By Richard Meek

The Catholic Commentator 

Three hours before good was to take on its knavish, crimson-sheathed ghost of the past, several hundred faithful gathered for Mass, perhaps sneaking in one last prayer, one final rosary.  

p 7 lsu game day photo 1.tif

Christ the King Church and Catholic Center pastor Father Andrew Merrick prays at the beginning of the vigil Mass only hours before the LSU-Alabama game on Nov. 3. The pregame Mass is celebrated during the fall and only on days when LSU is at home. The Mass begins three hours before the scheduled kickoff.  Photos by Richard Meek | The Catholic Commentator


After all, this was no ordinary fall Saturday in Baton Rouge. Nick Saban, also referred to under a number of monikers in the Capital City, most unprintable, was in town.  

This was Alabama-LSU, the game of the year for Tiger fans, especially since it was pitting the top-ranked Crimson Tide, also considered Public Enemy No. 1 since Saban ditched LSU more than a decade ago and two years later decided to play house in Tuscaloosa, against the Tigers, who were ranked third in the country at the time with dreams of a national championship dancing in their head much like a child’s own dreams on Christmas Eve night.  

“It’s Alabama, (we say) a little extra prayer,” said Houston resident Michael Mengis, a 1979 graduate of Catholic High School in Baton Rouge.  

“Yes, it’s good vs. evil,” he added. “But I still appreciate what Saban did for us. He won us two SEC championships and a national championship.”  

Mengis and more than 500 faithful, mostly garbed in purple and gold, gathered at Christ the King Church and Catholic Center on the LSU campus to attend the Saturday afternoon Mass, which is only celebrated during the fall when LSU is playing a home game, and always three hours before kickoff.  

Pastor Father Andrew Merrick said the Mass is an opportunity for fans to pray to receive the Eucharist before the game. He noted the normally well-attended Mass drew even a larger congregation on this day, as empty seats were about as sparse as the color red.  

Shortly before Mass, L.J. LeBlanc of Breaux Bridge said he had already prayed two rosaries that day, including one while walking across the campus. What about one more, especially since this was LSU-Alabama, the return of the prodigal son?  

“Why not?” LeBlanc said with a chuckle.  

p 7 lsu game day mass photo 2.tif

ESPN GameDay host Lee Corso bows his head during the praying of the Our Father. Corso said he tries to attend Mass on Saturday at the campus where GameDay is broadcasting since Sunday is a travel day.  


“God is not an LSU fan, he’s everybody’s fan,” he added, proving to be a sage as evidenced by the 29-0 beat down the Tide exacted on the local heroes. “You might have Alabama fans praying for the same thing.”  

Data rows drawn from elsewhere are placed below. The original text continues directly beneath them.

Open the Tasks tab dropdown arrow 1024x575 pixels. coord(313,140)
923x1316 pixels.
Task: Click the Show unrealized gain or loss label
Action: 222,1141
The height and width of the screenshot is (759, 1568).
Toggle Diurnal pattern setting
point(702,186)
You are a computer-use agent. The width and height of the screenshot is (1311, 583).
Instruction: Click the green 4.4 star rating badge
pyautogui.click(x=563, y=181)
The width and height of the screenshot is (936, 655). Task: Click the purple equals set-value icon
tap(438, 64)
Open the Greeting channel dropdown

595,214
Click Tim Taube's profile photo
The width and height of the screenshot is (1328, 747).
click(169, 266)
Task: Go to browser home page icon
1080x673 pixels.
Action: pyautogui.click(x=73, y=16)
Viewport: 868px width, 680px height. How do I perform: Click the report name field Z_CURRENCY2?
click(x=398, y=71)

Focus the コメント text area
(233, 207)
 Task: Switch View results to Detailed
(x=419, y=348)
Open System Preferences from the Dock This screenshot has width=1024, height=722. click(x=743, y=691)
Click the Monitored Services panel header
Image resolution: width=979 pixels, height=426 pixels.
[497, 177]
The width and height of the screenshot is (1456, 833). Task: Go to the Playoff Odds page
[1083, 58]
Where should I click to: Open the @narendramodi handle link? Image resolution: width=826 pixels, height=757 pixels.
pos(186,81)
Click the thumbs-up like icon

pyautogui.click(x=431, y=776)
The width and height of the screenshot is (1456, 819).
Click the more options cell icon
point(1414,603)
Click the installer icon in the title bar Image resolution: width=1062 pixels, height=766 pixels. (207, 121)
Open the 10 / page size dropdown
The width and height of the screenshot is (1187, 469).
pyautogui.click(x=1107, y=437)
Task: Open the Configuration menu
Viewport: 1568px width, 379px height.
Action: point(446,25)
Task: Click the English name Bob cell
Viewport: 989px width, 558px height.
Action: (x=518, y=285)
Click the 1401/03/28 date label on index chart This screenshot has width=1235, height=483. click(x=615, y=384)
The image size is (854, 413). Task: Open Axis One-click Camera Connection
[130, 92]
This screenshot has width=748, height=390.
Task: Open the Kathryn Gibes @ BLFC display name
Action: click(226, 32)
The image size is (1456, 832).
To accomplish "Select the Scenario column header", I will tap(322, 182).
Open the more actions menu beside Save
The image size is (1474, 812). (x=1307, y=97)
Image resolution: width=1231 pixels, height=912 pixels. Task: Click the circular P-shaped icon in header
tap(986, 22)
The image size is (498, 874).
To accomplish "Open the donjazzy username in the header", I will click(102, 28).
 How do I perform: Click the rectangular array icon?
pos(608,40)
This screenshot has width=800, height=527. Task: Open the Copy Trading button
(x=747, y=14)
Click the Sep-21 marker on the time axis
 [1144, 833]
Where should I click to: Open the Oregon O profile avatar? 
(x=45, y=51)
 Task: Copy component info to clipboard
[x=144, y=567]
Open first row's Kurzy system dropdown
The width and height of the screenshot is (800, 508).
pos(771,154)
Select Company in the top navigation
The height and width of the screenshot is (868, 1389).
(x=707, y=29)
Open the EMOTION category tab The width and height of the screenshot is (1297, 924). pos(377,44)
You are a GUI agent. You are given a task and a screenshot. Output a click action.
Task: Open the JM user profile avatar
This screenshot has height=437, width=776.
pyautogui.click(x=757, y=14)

For Mengis, Leblanc and many others, however, attending the pregame Mass is more about tradition than rallying against a specific opponent. LeBlanc, a season ticket holder for the past 37 years, said he and his wife have been attending the Mass for the past 10 years, regardless who was lining up on the opposing sidelines.  

“We come early, say a rosary and read our prayer books,” he said. “The Blessed Mother said to pray the rosary, so we pray the rosary.  

“It’s good to get away (from the zaniness of tailgating,”  

Mengis, who attended LSU and graduated from LSU Law School, and his wife, Jennifer Mengis, were married at Christ the King and have made it a tradition for the past 30 years to attend the pregame Mass, depending on the time of the Mass. The couple attends four to five games a year, and Mengis called attending the vigil Mass their “gameday tradition.”  

“We will say an extra prayer,” Jennifer said of the Alabama game, adding that they have a pew in their Houston home from the original church. “I told (Michael) when I first met I always wanted to have a church pew.”  

Even ESPN GameDay host Lee Corso was in the act. Corso, who is Catholic, said he always attends a pregame Mass at the church on whatever campus GameDay is visiting because Sunday is a travel day.   

“(Christ the King) is terrific; it’s a great place,” said Corso, perhaps rubbing a bit of salve on the wound he may have opened only hours earlier when he donned the head of a red elephant when predicting who would emerge from Death Valley victorious.   

“This is nice and informal,” he added. ‘Everybody seems to like everybody here.’ ” 

As the Mass ended, Father Merrick offered some final words of encouragement, noting that “thinking of the animal kingdom” the “Tigers are at the top of the list,” ranking well above elephants.  

Unfortunately for LSU fans, an elephant’s tusk speared the heart of the Tigers.